Brief
In the piece below about restoring Banister Abbey, what did one neighbor suggest doing with the newly-installed dentils?

Document extract
------------------------------------------------------------------------

It's tough restoring a grand old house like Banister Abbey because everyone is watching you and giving you lots of opinions. Our neighbors peer at our every design decision and occasionally offer the very unhelpful, "ya know, what you should have done is..." It's a real dick move, in my opinion.
We like our neighbors very much. I think the problem is they've been staring at our house for many years in its disrepaired state and have developed many ideas over those years they're itching to finally share.
One neighbor suggested we paint each of the newly-installed dentils a different color.
The contractors and I regularly inspect old photos of the house procured from the city in our attempts to put her back the way she was in 1904. We stand in a circle on the driveway, photos in hand, heads bowed, squinting, silent. To passersby, it may look like we're praying and that's not too far from the truth -- if we don't get the soffit detail right, we're surely going to hell.
I hope we did right by the corbels
As I put the kids to bed a few weeks back on a very rainy night, Lucien said, "You left the faucet running in the bathroom, Mom." And indeed, that's what it sounded like. But I was pretty sure we did not have a sink out on the stairwell landing.

------------------------------------------------------------------------

Extracted entries
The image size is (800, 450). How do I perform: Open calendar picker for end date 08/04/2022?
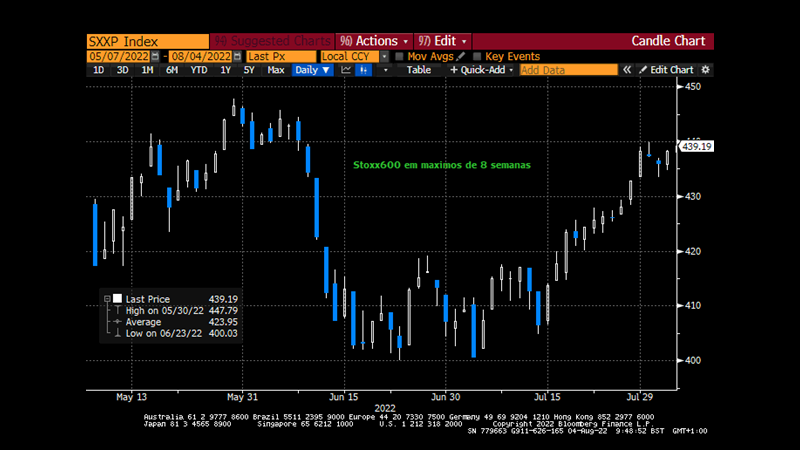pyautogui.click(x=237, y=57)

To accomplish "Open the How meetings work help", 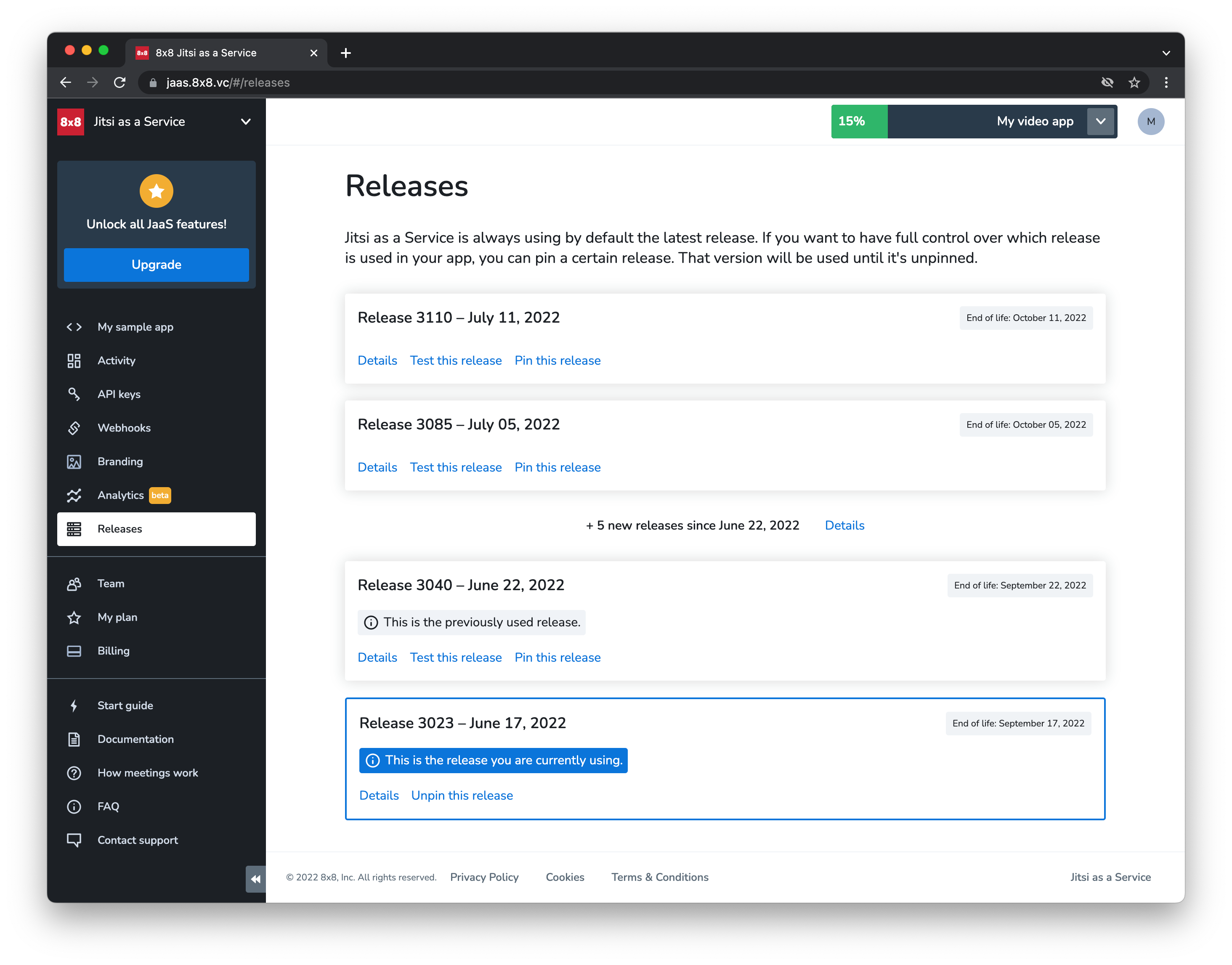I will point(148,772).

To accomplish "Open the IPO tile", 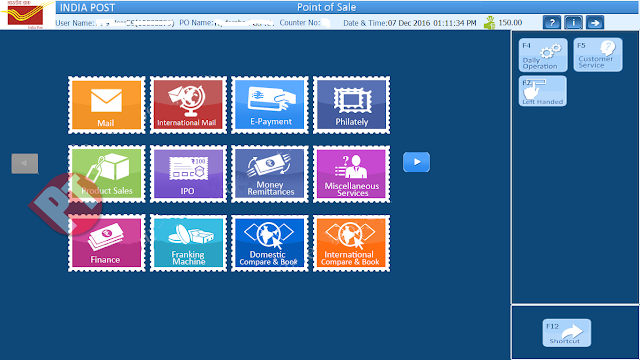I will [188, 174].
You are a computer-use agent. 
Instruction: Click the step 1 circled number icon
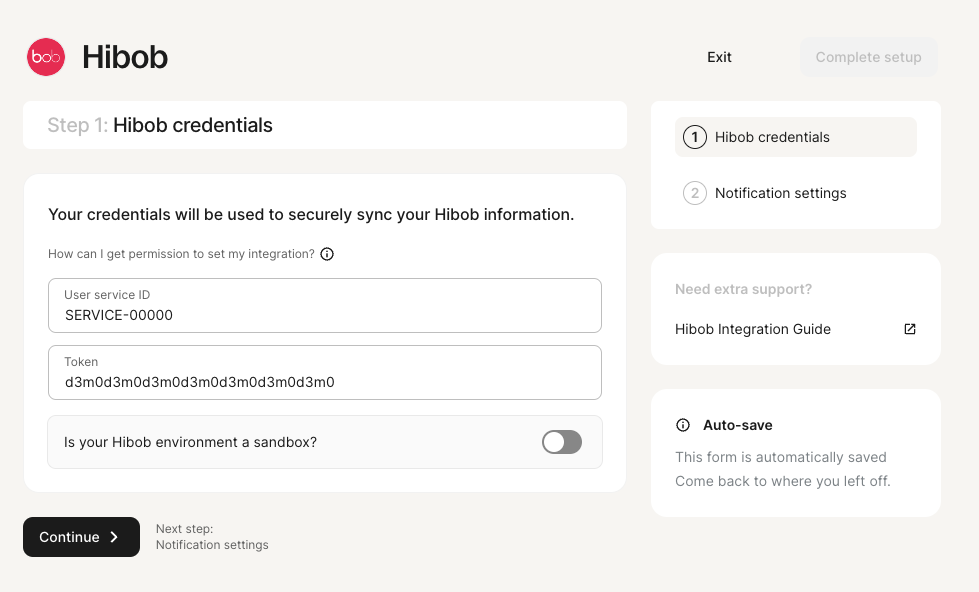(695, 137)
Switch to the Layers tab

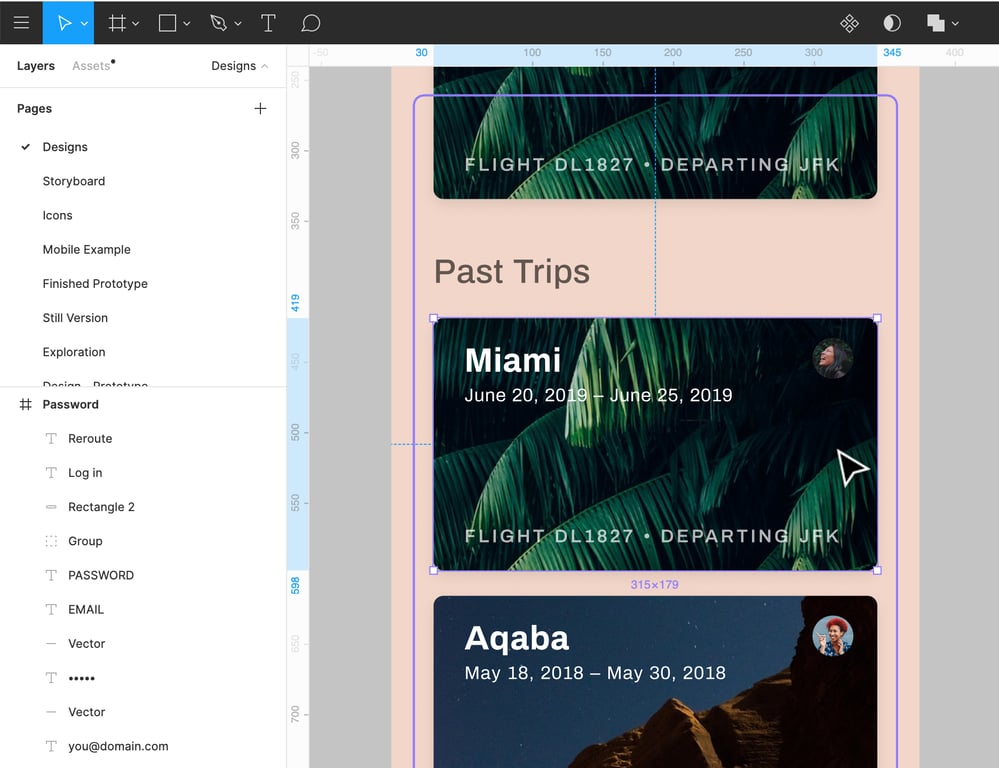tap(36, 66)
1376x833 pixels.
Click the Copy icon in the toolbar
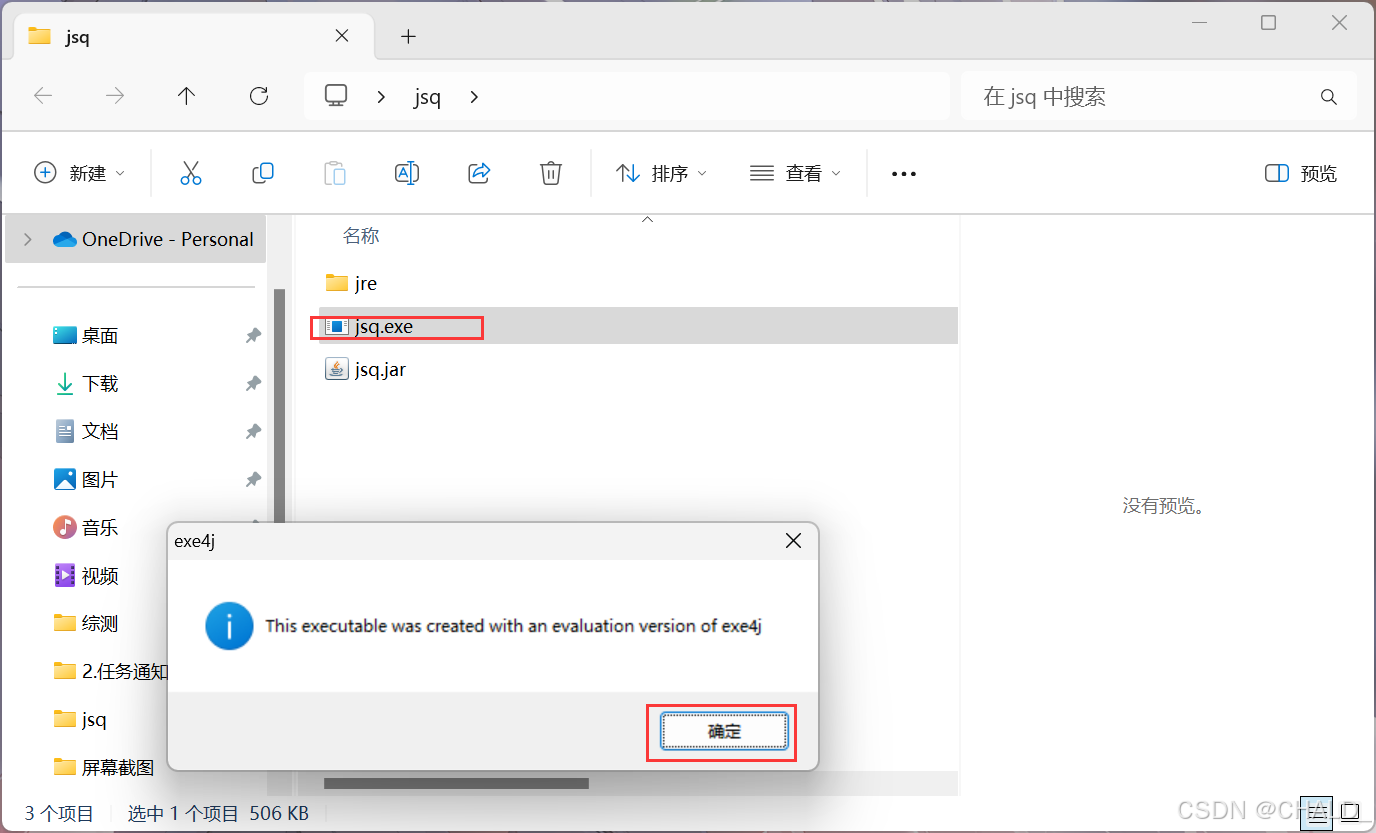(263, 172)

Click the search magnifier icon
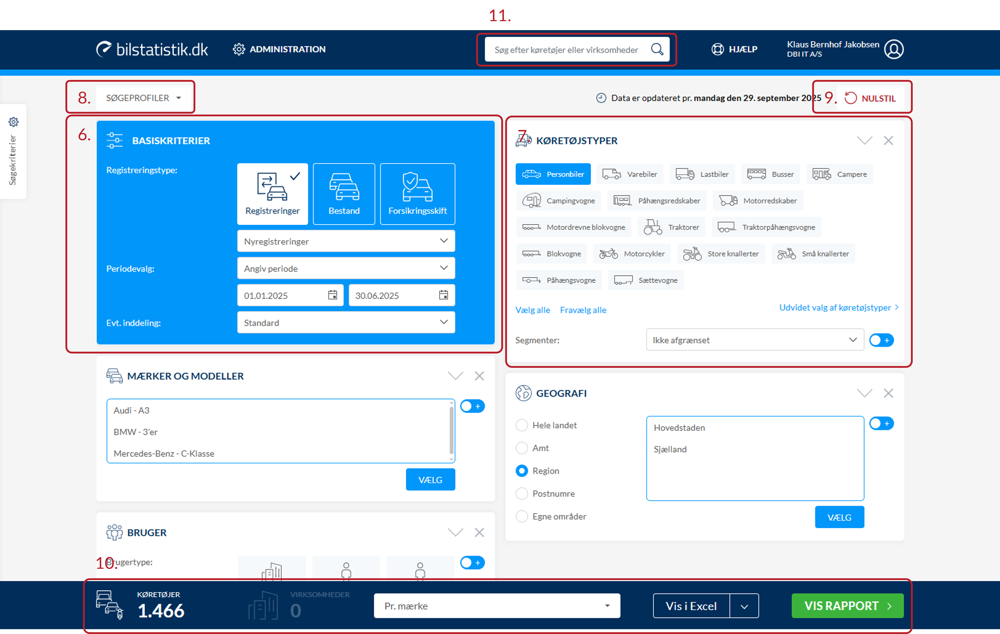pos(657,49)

------------------------------------------------------------------------

The response
Painting each of them a different color.